Turn the listing, from its first line up to and including the line with "[x=544, y=53]", into a JSON list of strings with one string per line, skipping blank lines.

:::::

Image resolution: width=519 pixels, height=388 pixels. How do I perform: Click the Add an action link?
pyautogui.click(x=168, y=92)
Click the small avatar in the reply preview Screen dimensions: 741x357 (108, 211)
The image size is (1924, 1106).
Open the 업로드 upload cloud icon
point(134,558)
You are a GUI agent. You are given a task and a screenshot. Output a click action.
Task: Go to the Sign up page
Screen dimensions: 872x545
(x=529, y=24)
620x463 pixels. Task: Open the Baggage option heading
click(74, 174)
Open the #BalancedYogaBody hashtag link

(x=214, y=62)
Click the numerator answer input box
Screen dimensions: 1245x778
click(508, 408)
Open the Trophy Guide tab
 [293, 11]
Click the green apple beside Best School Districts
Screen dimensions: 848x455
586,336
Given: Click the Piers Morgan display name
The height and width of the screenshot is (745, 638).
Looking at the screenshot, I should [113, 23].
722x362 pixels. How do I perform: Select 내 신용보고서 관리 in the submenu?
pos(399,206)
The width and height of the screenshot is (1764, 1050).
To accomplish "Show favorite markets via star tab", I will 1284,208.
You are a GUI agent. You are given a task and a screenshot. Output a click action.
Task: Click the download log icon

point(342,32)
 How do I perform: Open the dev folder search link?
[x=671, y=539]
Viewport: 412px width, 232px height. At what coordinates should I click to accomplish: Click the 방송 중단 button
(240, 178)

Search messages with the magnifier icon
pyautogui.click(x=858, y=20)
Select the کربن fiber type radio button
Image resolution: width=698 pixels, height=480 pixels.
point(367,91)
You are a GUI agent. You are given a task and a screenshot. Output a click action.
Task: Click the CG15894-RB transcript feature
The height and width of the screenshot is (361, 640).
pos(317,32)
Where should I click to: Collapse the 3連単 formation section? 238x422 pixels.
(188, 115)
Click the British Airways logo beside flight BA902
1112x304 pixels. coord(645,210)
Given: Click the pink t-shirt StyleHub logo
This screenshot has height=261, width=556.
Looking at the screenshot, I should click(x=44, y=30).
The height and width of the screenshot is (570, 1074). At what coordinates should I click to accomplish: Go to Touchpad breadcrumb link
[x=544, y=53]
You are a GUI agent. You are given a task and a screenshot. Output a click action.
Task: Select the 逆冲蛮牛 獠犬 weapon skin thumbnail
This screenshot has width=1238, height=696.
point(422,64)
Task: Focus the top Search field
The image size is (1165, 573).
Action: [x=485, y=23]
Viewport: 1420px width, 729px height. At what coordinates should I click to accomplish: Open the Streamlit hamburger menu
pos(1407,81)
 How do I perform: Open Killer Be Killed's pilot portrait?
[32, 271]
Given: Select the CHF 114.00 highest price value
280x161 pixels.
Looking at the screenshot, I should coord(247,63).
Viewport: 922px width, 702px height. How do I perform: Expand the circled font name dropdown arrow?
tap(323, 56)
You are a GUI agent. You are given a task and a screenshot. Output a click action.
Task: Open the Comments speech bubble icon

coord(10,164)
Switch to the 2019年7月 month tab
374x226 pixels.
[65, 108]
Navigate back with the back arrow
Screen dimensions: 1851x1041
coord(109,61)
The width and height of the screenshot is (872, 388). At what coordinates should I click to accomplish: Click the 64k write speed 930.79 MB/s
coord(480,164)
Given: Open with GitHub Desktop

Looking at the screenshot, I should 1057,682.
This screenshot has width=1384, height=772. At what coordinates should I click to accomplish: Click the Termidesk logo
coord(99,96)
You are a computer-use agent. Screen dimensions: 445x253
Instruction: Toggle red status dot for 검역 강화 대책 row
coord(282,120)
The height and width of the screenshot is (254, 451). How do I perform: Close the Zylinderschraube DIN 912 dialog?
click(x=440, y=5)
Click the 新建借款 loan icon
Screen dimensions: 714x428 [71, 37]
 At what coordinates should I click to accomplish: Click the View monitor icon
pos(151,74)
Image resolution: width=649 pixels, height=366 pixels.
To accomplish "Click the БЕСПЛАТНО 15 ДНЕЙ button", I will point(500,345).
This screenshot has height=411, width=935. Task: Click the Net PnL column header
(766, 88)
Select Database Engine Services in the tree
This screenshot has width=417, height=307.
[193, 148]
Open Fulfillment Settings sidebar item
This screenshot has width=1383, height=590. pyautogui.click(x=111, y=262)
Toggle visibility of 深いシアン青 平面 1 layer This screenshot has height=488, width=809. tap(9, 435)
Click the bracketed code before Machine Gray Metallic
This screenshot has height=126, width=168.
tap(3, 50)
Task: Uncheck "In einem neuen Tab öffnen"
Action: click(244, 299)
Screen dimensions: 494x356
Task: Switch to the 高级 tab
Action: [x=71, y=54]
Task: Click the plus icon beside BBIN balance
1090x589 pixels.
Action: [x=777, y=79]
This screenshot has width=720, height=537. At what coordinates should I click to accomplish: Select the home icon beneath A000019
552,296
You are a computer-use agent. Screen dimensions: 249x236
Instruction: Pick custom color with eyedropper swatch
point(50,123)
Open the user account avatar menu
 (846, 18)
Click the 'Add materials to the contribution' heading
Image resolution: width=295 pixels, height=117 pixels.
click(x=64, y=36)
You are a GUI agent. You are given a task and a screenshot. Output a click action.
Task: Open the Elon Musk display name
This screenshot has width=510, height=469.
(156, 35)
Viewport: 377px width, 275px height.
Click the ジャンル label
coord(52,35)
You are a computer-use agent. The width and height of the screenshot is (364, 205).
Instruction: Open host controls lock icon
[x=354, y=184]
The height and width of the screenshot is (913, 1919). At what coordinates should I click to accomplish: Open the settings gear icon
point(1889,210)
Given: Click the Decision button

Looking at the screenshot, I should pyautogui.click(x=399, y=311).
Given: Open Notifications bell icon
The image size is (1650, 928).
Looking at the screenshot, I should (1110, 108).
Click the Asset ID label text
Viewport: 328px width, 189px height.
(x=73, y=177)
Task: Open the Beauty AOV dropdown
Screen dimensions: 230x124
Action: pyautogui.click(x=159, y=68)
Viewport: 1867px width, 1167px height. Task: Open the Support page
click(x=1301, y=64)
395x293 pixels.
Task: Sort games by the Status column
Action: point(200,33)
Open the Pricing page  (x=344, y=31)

:::::

WRITTEN REPLY.
[
  "Image resolution: width=519 pixels, height=388 pixels. How do I perform: Click the Add an action link?",
  "pyautogui.click(x=168, y=92)",
  "Click the small avatar in the reply preview Screen dimensions: 741x357 (108, 211)",
  "The image size is (1924, 1106).",
  "Open the 업로드 upload cloud icon",
  "point(134,558)",
  "You are a GUI agent. You are given a task and a screenshot. Output a click action.",
  "Task: Go to the Sign up page",
  "Screen dimensions: 872x545",
  "(x=529, y=24)",
  "620x463 pixels. Task: Open the Baggage option heading",
  "click(74, 174)",
  "Open the #BalancedYogaBody hashtag link",
  "(x=214, y=62)",
  "Click the numerator answer input box",
  "Screen dimensions: 1245x778",
  "click(508, 408)",
  "Open the Trophy Guide tab",
  " [293, 11]",
  "Click the green apple beside Best School Districts",
  "Screen dimensions: 848x455",
  "586,336",
  "Given: Click the Piers Morgan display name",
  "The height and width of the screenshot is (745, 638).",
  "Looking at the screenshot, I should [113, 23].",
  "722x362 pixels. How do I perform: Select 내 신용보고서 관리 in the submenu?",
  "pos(399,206)",
  "The width and height of the screenshot is (1764, 1050).",
  "To accomplish \"Show favorite markets via star tab\", I will 1284,208.",
  "You are a GUI agent. You are given a task and a screenshot. Output a click action.",
  "Task: Click the download log icon",
  "point(342,32)",
  " How do I perform: Open the dev folder search link?",
  "[x=671, y=539]",
  "Viewport: 412px width, 232px height. At what coordinates should I click to accomplish: Click the 방송 중단 button",
  "(240, 178)",
  "Search messages with the magnifier icon",
  "pyautogui.click(x=858, y=20)",
  "Select the کربن fiber type radio button",
  "Image resolution: width=698 pixels, height=480 pixels.",
  "point(367,91)",
  "You are a GUI agent. You are given a task and a screenshot. Output a click action.",
  "Task: Click the CG15894-RB transcript feature",
  "The height and width of the screenshot is (361, 640).",
  "pos(317,32)",
  "Where should I click to: Collapse the 3連単 formation section? 238x422 pixels.",
  "(188, 115)",
  "Click the British Airways logo beside flight BA902",
  "1112x304 pixels. coord(645,210)",
  "Given: Click the pink t-shirt StyleHub logo",
  "This screenshot has height=261, width=556.",
  "Looking at the screenshot, I should click(x=44, y=30).",
  "The height and width of the screenshot is (570, 1074). At what coordinates should I click to accomplish: Go to Touchpad breadcrumb link",
  "[x=544, y=53]"
]